* _TASK REQUIREMENTS_: Read the battery messages text below and list every action it tells the user to take, with the situation each one applies to.

* _PAGE EXTRACT_:

If the concentrator is run until the battery is depleted, the system is shut down (oxygen production is stopped) and this message is displayed. Even if the user connects the power plug at this time, further action is required. In order to cease display of the message, the user should press the ON/OFF button to shut the unit down completely. The user should then press the ON/OFF button to restart the concentrator.
This message is displayed if the concentrator has difficulty communicating with the battery. The user should remove the battery and reinstall it (first shut the unit down or power it using the AC power supply). If this error regularly occurs, please contact OxygenToGo Customer Care for further instruction. A battery error will prevent the battery from powering the concentrator.
The concentrator will shut down if the battery temperature is too hot. If the battery is just below this temperature, the user will receive the Battery HOT Warning on the display, along with an audible warning. This warning is simply intended to alert the patient that continued use of the battery may result in system shutdown if the battery temperature continues to increase. Note that the temperature of the concentrator and battery will be higher when used at higher flow settings. Suggestions for reducing the battery temperature are provided in the Patient Manual. If the battery regularly becomes too hot, please contact OxygenToGo Customer Care for further instruction.

* _RECORD EXTRACTS_:
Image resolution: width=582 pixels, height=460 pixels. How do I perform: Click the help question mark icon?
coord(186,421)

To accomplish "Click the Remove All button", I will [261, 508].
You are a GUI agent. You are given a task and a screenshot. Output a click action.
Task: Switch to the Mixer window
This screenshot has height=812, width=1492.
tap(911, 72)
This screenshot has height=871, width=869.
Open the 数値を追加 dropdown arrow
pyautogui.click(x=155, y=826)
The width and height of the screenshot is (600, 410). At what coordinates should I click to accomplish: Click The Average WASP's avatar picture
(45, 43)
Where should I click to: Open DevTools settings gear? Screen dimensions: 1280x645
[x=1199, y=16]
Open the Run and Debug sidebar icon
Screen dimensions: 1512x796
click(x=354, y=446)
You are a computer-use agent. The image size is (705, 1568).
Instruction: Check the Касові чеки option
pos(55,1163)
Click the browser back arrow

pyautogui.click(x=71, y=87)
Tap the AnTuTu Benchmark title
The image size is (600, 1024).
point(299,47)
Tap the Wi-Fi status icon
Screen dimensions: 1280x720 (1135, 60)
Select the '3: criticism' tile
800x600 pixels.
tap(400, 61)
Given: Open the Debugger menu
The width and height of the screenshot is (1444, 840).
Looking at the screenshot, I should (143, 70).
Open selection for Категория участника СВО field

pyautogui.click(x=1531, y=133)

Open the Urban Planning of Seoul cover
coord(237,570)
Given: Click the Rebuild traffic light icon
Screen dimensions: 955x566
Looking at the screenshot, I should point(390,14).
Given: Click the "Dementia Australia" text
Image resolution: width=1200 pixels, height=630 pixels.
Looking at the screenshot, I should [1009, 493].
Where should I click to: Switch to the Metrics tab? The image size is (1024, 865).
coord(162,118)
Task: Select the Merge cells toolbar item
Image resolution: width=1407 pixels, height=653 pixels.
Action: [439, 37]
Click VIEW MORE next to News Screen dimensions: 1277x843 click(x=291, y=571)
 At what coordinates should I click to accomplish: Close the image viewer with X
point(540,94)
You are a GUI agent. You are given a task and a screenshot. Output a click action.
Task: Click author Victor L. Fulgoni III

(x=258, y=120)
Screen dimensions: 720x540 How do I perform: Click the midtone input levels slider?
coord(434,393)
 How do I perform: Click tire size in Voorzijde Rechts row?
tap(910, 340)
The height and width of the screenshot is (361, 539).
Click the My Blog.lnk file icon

* _SOLUTION TO THIS TASK_:
- Press the ON/OFF button to shut the unit down completely, when the battery is depleted and the message is displayed.
- Press the ON/OFF button again to restart the concentrator, after that complete shutdown.
- Remove the battery and reinstall it, after first shutting the unit down or powering it with the AC power supply, when the concentrator has difficulty communicating with the battery.
- Contact OxygenToGo Customer Care for further instruction, if the battery error regularly occurs.
- Contact OxygenToGo Customer Care for further instruction, if the battery regularly becomes too hot.